Luis Masaveu Roncal (born 17 December 2002) is a Spanish professional golfer and LIV Golf player.

==Amateur career==
Masaveu had a very successful amateur career and reached a best rank of 16th in the World Amateur Golf Ranking. He won the 2023 Tailhade Cup in Argentina and the 2024 Portuguese International Amateur Championship. He was runner-up at the 2022 European Nations Cup - Copa Sotogrande, the 2023 Lytham Trophy, and the 2024 Spanish International Amateur Championship, after finishing 3rd in 2022. He reached the semi-finals of the 2024 U.S. Amateur, where he lost to the eventual champion, his compatriot José Luis Ballester.

He represented Spain twice at the Eisenhower Trophy, and won the European Amateur Team Championship twice, in 2022 and 2023.

Masaveu won low amateur honors at the European Tour's Open de España twice, in 2022 and 2024. In the 2022 edition, he finished 34th.

Masaveu become the first Spanish amateur to make the cut in the Open at the 2024 Open Championship at Royal Troon Golf Club, after earning his spot in the 36-hole Final Qualifying competition at Royal Cinque Ports Golf Club. He prevailed in a three-for-one play-off for the last of four spots against Branden Grace, despite playing with a spare set of incomplete clubs after his bag was lost.

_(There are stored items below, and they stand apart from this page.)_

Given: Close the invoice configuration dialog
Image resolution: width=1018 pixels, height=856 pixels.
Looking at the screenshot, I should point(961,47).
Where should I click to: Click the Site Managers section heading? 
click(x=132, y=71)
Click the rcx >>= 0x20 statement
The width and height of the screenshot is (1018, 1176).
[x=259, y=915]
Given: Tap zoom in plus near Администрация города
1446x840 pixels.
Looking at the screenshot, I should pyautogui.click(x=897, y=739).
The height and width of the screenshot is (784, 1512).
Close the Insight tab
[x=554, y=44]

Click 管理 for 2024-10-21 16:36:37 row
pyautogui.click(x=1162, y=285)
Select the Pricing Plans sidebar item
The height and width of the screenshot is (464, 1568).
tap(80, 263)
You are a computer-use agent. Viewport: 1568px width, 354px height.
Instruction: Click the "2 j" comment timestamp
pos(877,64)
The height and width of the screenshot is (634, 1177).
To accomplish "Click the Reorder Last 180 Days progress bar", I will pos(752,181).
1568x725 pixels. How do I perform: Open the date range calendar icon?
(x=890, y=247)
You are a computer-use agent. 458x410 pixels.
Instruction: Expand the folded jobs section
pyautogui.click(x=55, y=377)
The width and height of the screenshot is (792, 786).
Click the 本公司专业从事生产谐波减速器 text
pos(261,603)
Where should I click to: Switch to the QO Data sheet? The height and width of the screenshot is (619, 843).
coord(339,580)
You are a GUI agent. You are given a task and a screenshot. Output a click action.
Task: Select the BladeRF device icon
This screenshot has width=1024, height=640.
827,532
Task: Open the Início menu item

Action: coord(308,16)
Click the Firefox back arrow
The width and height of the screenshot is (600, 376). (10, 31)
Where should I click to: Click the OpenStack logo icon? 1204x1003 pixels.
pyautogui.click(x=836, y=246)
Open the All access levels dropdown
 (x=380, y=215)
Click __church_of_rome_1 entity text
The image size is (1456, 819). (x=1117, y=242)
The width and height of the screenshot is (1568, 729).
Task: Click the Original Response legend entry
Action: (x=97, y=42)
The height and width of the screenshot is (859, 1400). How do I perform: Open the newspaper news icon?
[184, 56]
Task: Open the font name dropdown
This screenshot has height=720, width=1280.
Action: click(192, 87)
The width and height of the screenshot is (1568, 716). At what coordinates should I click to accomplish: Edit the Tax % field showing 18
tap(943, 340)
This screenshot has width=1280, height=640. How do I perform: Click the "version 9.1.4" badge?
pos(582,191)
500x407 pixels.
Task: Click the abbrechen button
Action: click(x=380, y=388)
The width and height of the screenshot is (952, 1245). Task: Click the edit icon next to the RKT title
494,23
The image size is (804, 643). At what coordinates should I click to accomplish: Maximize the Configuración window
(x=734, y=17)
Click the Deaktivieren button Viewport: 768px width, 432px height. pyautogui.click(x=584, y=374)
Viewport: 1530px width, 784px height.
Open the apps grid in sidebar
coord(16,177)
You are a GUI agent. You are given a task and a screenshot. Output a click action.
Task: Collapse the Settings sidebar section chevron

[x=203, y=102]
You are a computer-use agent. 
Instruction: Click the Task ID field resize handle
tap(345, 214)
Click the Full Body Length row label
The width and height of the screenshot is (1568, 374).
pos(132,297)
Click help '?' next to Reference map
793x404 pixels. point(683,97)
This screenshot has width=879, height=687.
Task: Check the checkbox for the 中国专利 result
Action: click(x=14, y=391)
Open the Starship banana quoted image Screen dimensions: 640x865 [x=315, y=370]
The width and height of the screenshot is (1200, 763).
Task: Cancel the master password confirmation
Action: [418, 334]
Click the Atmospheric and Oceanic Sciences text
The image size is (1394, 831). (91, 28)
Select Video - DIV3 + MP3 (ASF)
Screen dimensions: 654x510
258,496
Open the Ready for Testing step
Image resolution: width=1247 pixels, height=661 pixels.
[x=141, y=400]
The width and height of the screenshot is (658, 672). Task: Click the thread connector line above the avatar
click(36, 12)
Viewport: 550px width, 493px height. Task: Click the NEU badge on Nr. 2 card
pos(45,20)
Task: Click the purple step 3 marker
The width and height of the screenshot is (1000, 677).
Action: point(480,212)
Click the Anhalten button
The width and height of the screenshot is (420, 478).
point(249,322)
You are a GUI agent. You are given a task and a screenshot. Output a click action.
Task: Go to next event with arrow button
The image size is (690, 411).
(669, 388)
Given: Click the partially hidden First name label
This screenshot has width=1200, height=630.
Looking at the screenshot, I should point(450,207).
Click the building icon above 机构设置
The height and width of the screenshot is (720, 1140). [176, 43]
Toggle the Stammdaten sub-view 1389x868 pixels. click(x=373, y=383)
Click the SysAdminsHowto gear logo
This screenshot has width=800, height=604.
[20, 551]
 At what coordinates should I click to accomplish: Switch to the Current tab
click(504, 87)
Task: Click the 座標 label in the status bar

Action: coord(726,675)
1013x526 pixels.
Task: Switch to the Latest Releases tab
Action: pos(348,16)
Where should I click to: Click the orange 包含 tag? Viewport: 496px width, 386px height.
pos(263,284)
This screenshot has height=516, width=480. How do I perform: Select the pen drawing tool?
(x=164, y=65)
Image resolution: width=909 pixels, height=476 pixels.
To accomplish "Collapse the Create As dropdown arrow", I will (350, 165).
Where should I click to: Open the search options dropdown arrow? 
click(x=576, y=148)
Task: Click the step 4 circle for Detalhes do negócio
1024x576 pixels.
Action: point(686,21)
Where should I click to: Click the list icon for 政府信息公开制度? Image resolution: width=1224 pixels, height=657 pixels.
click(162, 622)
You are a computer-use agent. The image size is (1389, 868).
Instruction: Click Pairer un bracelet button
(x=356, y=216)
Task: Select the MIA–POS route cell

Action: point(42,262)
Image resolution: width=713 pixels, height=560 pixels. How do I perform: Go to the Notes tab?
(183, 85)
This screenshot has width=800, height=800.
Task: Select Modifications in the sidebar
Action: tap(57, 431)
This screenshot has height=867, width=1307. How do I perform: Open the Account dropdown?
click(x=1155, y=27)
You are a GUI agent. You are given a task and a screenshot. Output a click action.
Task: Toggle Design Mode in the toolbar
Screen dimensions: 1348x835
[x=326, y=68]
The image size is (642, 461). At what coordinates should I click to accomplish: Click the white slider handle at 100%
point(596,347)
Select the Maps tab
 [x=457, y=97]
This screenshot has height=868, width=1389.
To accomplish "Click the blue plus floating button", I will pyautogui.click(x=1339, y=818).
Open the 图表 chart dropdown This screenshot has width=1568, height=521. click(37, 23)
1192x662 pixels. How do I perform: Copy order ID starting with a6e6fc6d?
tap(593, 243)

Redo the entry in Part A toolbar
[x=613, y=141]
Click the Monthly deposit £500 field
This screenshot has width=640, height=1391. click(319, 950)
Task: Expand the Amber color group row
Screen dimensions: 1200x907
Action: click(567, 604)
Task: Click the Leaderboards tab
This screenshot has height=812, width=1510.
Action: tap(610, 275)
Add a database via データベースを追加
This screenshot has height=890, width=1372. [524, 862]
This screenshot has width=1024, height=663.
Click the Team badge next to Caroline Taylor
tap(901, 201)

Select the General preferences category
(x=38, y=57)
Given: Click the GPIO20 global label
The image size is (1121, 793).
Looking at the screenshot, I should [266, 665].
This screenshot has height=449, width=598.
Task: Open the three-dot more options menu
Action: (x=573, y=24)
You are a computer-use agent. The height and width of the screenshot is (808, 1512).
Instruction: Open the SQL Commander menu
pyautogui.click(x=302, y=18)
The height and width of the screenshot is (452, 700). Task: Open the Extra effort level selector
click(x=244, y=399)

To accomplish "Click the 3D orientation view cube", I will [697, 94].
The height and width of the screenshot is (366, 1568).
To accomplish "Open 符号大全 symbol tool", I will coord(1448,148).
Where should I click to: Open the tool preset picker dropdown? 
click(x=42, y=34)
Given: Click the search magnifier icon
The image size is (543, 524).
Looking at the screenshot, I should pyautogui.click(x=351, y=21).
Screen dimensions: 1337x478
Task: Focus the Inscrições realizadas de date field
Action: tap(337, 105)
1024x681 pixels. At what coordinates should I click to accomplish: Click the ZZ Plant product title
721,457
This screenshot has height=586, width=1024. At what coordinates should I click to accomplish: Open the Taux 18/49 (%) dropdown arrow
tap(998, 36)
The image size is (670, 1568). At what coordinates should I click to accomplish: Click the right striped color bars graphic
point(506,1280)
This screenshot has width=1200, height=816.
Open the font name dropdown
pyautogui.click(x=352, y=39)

His coach is Gonzalo Fernández-Castaño.

Masaveu finished 3rd in the European Tour's inaugural Global Amateur Pathway ranking to earn Challenge Tour status for 2025.

==Professional career==
Masaveu turned professional in 2024. He tied for 9th at the 2024 International Series Qatar before signing on with Sergio García's team for the 2025 LIV Golf League. He left LIV after 9 events and $1.5m in individual earnings, having helped García's Fireballs GC to three straight team victories.

Masaveu joined the Challenge Tour, where his best result of the season was a tie for 3rd at the Challenge de España in Girona.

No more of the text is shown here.